Ebi
Nic dziwnego, że dla Leo Beenhakkera długo był to zaledwie dobry zmiennik. W eliminacjach do mistrzostw Europy w pierwszych meczach nie było go ani w składzie, ani nawet na trybunach. – Nie byłem ulubieńcem selekcjonera, chociaż znał mnie od dziecka, z Feyenoordu, no i lubił ojca. Wtedy stawiał na Tomka Frankowskiego, bo ten wcześniej strzelał gola za golem. I dopiero jak się zablokował, dostałem szansę. W Kazachstanie – wspomina Ebi, a my dodajmy, że właśnie tam Polska po dwóch marnych meczach (1:3 z Finlandią i 1:1 z Serbią u siebie) wreszcie zwyciężyła, a zwycięskiego gola kto strzelił? Ebi! Ten wspaniały Ebi, który w każdym meczu i w każdej drużynie zaczyna jako pomocnik, ale kiedy kolegom nie idzie, rusza do ataku. I jest wtedy zabójczo skuteczny. Bo nikt tak naprawdę nie wie, gdzie się pojawi, co zrobi, jak szybko odjedzie z futbolówką. To taka piłkarska zagadka.
Dziś Leo Beenhakker nosi go na rękach, a Ebi bez zażenowania podkreśla, że swoimi bramkami załatwił Holendrowi przedłużenie kontraktu: – Coach mówi, że mój hat trick z Kazachstanem (trzy gole w kilkanaście minut) nie był ważny? Przecież dzięki temu dostał nową umowę i podwyżkę! (1,4 mln euro za dwa lata).
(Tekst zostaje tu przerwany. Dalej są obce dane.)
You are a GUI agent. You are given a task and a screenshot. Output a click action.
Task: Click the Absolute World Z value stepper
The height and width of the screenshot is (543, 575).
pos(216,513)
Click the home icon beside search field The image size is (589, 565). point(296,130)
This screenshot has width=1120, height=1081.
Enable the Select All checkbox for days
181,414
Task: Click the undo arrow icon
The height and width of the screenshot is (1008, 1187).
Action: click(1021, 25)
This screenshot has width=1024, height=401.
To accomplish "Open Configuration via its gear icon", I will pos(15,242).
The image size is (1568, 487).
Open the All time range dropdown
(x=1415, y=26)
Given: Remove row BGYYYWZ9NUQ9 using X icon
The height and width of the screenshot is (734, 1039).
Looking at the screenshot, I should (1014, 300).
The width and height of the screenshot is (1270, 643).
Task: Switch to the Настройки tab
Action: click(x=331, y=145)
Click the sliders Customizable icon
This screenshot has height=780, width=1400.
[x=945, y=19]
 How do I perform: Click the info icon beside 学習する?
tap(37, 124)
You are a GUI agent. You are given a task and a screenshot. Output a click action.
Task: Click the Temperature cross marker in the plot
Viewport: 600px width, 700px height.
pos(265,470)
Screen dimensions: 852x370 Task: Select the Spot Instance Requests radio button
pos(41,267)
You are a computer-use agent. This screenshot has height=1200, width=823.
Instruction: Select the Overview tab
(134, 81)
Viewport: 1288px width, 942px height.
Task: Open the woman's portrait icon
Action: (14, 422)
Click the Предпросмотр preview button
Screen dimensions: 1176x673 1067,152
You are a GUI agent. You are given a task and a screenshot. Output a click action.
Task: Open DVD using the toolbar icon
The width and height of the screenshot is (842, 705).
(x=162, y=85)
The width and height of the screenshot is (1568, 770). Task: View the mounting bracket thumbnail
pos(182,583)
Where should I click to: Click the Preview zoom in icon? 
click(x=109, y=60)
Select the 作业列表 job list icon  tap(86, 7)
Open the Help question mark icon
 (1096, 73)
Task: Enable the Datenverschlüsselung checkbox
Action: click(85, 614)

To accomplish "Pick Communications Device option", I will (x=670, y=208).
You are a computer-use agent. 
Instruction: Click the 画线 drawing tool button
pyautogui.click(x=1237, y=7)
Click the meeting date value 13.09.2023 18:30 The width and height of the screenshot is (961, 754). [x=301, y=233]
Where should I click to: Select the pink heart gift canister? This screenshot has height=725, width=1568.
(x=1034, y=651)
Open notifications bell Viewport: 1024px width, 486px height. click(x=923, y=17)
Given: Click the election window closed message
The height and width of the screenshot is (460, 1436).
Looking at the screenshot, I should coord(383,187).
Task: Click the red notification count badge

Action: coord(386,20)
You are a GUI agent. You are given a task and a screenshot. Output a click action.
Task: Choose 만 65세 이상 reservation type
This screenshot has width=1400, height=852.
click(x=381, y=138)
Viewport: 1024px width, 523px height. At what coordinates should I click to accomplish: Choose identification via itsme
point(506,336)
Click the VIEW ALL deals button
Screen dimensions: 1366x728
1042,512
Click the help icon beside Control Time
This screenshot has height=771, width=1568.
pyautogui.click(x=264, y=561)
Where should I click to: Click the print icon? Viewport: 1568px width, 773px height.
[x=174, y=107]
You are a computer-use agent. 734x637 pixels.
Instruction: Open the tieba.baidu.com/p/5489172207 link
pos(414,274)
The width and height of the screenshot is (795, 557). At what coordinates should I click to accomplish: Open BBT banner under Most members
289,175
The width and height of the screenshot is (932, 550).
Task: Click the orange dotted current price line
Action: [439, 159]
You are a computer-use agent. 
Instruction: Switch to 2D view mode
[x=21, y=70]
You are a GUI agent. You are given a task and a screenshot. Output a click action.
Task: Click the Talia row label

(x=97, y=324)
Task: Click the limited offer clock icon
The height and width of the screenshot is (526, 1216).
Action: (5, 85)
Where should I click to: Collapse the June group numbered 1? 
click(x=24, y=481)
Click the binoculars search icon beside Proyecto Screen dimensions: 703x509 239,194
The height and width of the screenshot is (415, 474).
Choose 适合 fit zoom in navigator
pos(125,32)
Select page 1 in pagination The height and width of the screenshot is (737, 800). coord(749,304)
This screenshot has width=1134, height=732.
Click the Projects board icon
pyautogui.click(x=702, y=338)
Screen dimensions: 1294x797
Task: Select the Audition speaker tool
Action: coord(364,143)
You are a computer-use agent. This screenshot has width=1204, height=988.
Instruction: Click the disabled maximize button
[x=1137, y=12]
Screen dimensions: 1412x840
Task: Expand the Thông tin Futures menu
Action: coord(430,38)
Euzebiusz Smolarek na boisku nie przypomina żadnego z dotychczasowych polskich napastników o statusie międzynarodowych gwiazd na przestrzeni ostatnich kilkudziesięciu lat. Jest szybki, ale nie tak jak Grzegorz Lato czy Roman Kosecki. Nie gra głową tak jak Andrzej Szarmach. Nie ma dryblingu jak Robert Gadocha i klasy jak Włodzimierz Lubański. Nie ma techniki jak Dariusz Dziekanowski i zwodów oraz sprytu Wojciecha Kowalczyka. Ale w ważnych meczach dla Polski potrafi wznosić się na wyżyny i łączyć najlepsze cechy ich wszystkich.